What you will do:
Will you return, word for word, only the lines from the top of the data below down to and including the one with "[Main Menu] (28, 34)"?

Exercise materials:
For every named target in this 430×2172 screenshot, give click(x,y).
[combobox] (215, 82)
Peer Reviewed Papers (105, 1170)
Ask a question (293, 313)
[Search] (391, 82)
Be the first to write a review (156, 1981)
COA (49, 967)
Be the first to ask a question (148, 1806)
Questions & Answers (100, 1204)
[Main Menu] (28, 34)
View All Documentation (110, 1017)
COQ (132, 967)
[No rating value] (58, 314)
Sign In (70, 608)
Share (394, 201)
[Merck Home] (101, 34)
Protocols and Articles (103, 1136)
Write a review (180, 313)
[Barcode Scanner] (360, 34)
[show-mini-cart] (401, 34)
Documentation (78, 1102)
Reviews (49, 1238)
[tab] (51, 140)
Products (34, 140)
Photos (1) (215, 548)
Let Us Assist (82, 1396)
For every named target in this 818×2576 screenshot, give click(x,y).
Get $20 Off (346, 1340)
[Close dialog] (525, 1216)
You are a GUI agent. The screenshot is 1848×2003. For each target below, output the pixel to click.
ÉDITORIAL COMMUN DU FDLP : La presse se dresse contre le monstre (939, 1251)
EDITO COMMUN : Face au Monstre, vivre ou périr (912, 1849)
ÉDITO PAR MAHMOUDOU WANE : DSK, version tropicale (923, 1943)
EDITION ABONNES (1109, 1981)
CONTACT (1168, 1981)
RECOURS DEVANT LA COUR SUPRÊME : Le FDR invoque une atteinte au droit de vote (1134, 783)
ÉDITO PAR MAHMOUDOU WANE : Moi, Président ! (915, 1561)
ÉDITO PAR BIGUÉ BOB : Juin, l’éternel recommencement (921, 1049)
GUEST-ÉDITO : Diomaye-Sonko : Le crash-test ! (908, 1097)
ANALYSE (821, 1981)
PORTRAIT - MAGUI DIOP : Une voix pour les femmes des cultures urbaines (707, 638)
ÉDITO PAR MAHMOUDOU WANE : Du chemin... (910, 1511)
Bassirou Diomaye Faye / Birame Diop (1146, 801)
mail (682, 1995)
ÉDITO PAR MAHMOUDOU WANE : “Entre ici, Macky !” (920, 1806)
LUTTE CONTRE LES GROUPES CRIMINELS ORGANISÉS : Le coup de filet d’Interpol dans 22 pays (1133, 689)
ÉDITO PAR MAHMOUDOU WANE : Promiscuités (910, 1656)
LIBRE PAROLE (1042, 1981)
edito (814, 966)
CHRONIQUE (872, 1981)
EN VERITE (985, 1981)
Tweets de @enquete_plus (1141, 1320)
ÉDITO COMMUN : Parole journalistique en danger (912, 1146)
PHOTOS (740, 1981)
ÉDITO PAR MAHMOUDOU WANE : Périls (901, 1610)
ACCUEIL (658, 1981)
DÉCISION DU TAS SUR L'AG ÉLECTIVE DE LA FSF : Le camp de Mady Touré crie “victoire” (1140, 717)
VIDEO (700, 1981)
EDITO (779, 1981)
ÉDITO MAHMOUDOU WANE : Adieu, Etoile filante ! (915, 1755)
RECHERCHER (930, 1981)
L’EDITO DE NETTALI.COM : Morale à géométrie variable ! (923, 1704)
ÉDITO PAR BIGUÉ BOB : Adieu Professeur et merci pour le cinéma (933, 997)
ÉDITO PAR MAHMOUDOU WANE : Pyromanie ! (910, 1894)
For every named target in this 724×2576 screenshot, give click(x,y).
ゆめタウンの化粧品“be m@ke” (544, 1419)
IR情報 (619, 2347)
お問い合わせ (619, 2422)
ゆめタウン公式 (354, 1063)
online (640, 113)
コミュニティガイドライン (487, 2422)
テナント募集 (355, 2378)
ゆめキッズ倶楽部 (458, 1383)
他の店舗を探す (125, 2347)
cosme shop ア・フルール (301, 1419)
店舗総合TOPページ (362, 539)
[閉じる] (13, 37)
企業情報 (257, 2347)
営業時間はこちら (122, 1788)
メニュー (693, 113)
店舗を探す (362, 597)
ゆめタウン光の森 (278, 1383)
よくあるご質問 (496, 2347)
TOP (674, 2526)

Answer to this problem:
For every named target in this 430×2172 screenshot, give click(x,y).
[combobox] (215, 82)
Peer Reviewed Papers (105, 1170)
Ask a question (293, 313)
[Search] (391, 82)
Be the first to write a review (156, 1981)
COA (49, 967)
Be the first to ask a question (148, 1806)
Questions & Answers (100, 1204)
[Main Menu] (28, 34)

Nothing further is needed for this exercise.